Chronic illness: disability, injury and some surgical procedures may affect your occupation, as well as the emotional and physical aspects of your relationship. The effects can be minor or devastating, and depend on your condition, age and personality of and those of your partner. Anxiety and depression which often accompany serious illness also affect sexual response, and may result in little or no sexual contact at the time when it would be most healing.

Physical causes:

Altered body image: depends on the deformities, and their effect on attractiveness [for example after mastectomy or amputation]. You are still the same person with the same values even if your outward appearance has changed, and it is important to believe in yourself.

Disease: diabetes, limitation of movement, loss of sensation, weakness, muscle spasms or incontinence can affect sexual function.

Pain: may be chronic and aggravated by movement, and medication for pain may impair sexual response.

Drugs: sedatives, anti-depressant and anti-hypertensive medications may impair sexual reponses. Discuss this with your doctor, as timing of taking the medicines or a different type may make the difference.

Psychological causes: are associated with reduced self-esteem and body image, and feelings of uselessness or helplessness.

General: bitterness, depression, withdrawal, guilt (particularly if the accident was "avoidable") are anti-erotic. You will need to discuss these feelings with your therapist, and also with your partner and children.

Social: loss of independence, job and economic stability may result in changes in traditional roles and responsibilities in the home. Changes in family lifestyle may occur as a result of social isolation due to physical limitations or negative peer attitudes. Try to ensure that your friends as well as your children’s friends are made to feel welcome, and arrange outings that you and your family enjoy together.

Sexual: physical diseases [like spinal cord injury] affect men more dramatically than women, as sexual adjustment is easier for women as it is usually possible to have intercourse, and fertility is rarely affected. Some women find it difficult to initiate sexual encounters or use the 'woman above' position if this was not practiced prior to the illness. Many men like to take the initiative and to assume the 'man above' position, and this may become impossible due to the disability, and lead to avoidance of sexual activity.

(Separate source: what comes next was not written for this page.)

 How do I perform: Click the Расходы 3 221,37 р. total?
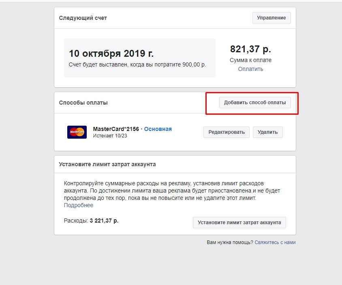(x=91, y=221)
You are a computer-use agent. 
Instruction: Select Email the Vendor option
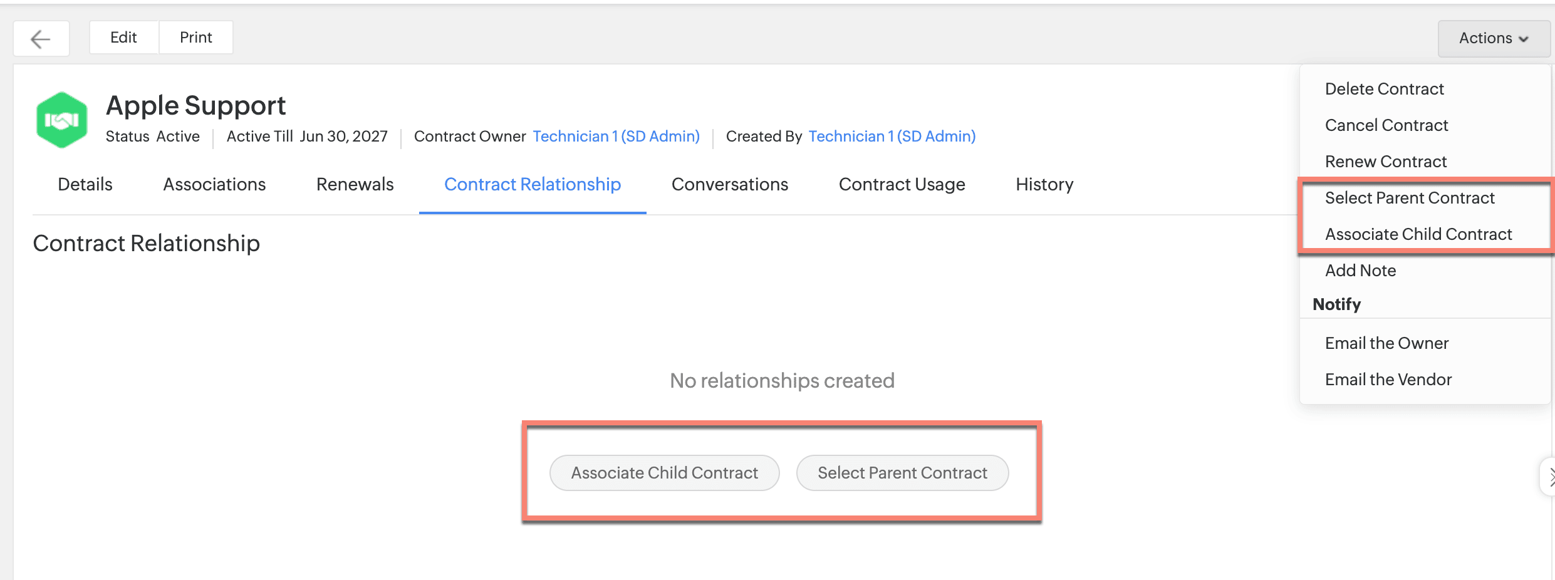point(1388,380)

Relationship: ill health can put a great strain on a relationship and create awkwardness or even a crisis. The injured or ill partner [the patient] may feel inadequate, and possibly resist the idea of having sex, while the partner may fear making demands or causing pain. The effects depend on both partners understanding about sexual responses, their previous sexual function and expectations, as well as on their acceptance of sensual expressions other than intercourse, on communication skills, and the ability of both partners to take the pressure off performance, and adjust to the changes. Relationships need sexual interactions, and stopping lovemaking may signify letting go of the partner, or preparing to die. For many, making love conveys being human and alive.
Sexual performance is less important than giving and receiving physical pleasure and emotional closeness. You are both going through a period of adjustment and need to allow time, as a change in sexual function is a real loss and feelings have to be allowed to run their course.- ask questions and get informed about the progress of the disease and possibilities of sexual activities for both of you.

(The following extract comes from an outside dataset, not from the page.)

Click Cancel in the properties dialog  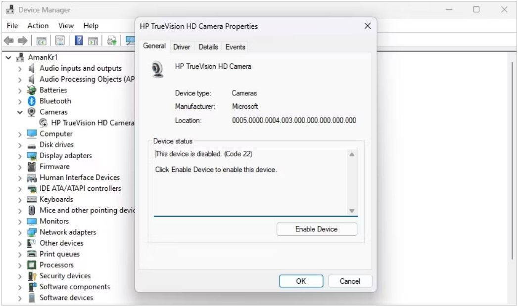[x=350, y=281]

Marriages: appear to have a higher chance of stability than among able-bodied people if the individual is disabled prior to marrying. However, when the disability occurs after marriage there is a much greater chance of breakup [1]. Companionship, affection and physical intimacy may be sufficient for some, while for others intercourse and orgasm are essential. If it is unstable, the relationship may be unable to withstand the restriction and sacrifices imposed by the disease or disability. Some couples are brought closer through illness, but others are separated by it.